# [Work to do]
Can you reproduce the lines that begin with the one containing "How do I perform: Click" and end with the one containing "(x=156, y=182)", substituting "brush" for "broom" and leaving everything else unchanged?

====== Data to process

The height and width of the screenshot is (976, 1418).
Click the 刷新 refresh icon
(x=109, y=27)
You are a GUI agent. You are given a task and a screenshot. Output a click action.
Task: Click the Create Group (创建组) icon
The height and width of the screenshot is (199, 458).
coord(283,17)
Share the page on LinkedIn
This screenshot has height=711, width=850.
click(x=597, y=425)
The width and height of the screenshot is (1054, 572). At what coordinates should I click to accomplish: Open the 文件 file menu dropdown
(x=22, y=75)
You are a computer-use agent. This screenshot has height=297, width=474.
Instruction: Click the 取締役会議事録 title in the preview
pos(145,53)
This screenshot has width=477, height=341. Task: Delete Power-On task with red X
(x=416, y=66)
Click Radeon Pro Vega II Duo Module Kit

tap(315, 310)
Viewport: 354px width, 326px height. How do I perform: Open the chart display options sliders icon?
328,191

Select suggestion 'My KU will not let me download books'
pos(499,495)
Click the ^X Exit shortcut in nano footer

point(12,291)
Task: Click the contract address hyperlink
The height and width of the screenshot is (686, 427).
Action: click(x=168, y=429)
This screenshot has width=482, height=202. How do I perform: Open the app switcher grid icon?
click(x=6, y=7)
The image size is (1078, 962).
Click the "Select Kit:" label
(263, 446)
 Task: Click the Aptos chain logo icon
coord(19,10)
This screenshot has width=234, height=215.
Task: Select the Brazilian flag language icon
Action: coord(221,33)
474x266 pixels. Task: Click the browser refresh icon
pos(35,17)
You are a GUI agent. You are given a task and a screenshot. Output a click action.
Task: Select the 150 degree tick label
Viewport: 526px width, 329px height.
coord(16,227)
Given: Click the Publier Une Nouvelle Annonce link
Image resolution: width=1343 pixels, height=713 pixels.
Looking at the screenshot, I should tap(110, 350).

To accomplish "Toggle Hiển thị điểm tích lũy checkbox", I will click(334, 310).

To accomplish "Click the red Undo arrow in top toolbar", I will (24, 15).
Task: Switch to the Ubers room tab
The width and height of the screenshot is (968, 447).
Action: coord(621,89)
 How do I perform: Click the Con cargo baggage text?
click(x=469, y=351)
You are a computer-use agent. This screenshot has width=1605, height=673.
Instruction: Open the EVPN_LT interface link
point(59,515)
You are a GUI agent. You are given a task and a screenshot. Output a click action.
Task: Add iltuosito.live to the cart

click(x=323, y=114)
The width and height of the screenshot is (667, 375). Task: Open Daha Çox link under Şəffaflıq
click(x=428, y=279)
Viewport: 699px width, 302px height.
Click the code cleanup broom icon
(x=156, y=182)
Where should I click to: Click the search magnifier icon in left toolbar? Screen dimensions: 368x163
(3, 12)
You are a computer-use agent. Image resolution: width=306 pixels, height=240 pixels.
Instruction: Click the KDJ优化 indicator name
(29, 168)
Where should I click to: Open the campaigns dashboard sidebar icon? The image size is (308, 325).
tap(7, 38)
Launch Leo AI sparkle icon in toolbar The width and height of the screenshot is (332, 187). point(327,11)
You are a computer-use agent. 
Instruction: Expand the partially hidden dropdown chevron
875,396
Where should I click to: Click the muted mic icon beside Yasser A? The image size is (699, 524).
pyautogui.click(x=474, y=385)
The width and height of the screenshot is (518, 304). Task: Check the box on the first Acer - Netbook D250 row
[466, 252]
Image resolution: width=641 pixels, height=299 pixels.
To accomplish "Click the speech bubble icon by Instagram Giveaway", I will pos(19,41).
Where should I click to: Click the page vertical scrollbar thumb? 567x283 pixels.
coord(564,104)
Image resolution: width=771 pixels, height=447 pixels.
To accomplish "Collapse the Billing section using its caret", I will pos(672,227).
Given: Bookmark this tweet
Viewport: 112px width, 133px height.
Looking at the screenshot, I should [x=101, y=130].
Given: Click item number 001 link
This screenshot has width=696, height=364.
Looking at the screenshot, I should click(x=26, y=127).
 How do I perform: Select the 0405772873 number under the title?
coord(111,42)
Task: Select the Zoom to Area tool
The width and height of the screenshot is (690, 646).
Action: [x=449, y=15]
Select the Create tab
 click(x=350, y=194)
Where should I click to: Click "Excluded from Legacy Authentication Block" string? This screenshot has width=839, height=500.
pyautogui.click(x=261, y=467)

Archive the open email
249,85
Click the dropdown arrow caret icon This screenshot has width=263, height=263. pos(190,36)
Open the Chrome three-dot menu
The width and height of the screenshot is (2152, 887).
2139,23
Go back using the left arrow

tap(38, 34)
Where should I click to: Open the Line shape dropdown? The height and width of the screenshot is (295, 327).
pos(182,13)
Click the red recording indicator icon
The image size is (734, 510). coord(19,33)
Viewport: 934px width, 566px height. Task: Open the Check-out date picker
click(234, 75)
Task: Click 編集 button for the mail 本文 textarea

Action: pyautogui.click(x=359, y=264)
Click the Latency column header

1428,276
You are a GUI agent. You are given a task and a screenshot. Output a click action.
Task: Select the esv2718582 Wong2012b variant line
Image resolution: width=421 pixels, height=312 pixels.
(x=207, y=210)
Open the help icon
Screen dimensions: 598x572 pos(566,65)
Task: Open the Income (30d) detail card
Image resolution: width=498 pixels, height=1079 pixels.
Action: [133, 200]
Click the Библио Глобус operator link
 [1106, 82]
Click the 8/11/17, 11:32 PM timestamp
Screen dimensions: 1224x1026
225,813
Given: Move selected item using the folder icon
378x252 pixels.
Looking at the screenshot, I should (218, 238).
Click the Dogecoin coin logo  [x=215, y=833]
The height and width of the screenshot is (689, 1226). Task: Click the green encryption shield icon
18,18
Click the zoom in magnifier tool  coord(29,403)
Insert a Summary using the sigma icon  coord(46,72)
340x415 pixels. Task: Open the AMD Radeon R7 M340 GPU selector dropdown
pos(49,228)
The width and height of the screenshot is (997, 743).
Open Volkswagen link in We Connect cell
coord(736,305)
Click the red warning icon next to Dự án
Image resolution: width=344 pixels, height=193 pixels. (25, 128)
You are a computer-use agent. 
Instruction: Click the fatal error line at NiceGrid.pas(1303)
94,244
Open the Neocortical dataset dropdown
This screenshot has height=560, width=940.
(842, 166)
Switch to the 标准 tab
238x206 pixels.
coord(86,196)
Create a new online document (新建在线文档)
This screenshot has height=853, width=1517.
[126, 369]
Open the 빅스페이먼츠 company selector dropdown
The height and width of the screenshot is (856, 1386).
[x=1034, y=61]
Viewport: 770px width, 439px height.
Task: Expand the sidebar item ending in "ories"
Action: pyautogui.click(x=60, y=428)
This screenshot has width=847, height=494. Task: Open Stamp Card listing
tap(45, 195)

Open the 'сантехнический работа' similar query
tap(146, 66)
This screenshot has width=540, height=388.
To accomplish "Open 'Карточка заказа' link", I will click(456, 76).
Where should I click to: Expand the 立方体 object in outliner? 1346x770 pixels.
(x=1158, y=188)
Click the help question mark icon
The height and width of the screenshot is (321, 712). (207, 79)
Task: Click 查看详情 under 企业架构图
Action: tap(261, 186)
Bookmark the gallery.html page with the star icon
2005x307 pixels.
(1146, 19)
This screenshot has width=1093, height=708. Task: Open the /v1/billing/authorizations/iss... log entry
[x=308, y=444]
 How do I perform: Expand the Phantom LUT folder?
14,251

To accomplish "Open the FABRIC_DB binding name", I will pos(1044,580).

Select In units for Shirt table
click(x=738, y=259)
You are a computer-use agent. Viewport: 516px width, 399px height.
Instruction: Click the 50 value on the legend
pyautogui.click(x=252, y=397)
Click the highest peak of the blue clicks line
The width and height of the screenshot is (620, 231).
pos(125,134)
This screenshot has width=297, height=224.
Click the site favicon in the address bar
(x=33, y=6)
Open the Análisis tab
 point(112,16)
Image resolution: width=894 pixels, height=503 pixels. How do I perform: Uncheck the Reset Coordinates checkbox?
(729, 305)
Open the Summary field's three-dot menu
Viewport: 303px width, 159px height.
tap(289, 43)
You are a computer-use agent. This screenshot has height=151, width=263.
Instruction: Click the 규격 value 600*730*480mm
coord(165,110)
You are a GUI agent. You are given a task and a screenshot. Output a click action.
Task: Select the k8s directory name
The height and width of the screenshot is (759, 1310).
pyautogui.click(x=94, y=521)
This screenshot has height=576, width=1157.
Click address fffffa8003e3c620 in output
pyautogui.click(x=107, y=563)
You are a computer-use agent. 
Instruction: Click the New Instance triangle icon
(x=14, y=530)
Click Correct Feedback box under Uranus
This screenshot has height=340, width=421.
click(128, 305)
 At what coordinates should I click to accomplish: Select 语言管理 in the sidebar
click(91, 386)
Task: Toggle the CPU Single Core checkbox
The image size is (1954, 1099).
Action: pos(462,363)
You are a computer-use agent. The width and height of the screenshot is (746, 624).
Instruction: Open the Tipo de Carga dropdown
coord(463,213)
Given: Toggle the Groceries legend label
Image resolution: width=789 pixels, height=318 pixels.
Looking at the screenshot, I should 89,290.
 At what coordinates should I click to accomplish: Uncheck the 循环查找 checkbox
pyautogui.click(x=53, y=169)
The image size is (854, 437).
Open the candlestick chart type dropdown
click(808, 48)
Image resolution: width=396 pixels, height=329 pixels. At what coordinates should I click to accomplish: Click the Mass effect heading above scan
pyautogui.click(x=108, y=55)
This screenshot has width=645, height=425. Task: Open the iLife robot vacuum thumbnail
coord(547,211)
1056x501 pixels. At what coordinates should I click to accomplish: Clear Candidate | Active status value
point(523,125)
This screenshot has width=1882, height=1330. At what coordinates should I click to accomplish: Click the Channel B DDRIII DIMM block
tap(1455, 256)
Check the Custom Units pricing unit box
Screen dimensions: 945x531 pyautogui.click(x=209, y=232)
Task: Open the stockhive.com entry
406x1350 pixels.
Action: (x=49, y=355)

============

# [Result of the exercise]
 How do I perform: Click the Con cargo baggage text?
click(x=469, y=351)
You are a computer-use agent. This screenshot has width=1605, height=673.
Instruction: Open the EVPN_LT interface link
point(59,515)
You are a GUI agent. You are given a task and a screenshot. Output a click action.
Task: Add iltuosito.live to the cart

click(x=323, y=114)
The width and height of the screenshot is (667, 375). Task: Open Daha Çox link under Şəffaflıq
click(x=428, y=279)
Viewport: 699px width, 302px height.
Click the code cleanup brush icon
(x=156, y=182)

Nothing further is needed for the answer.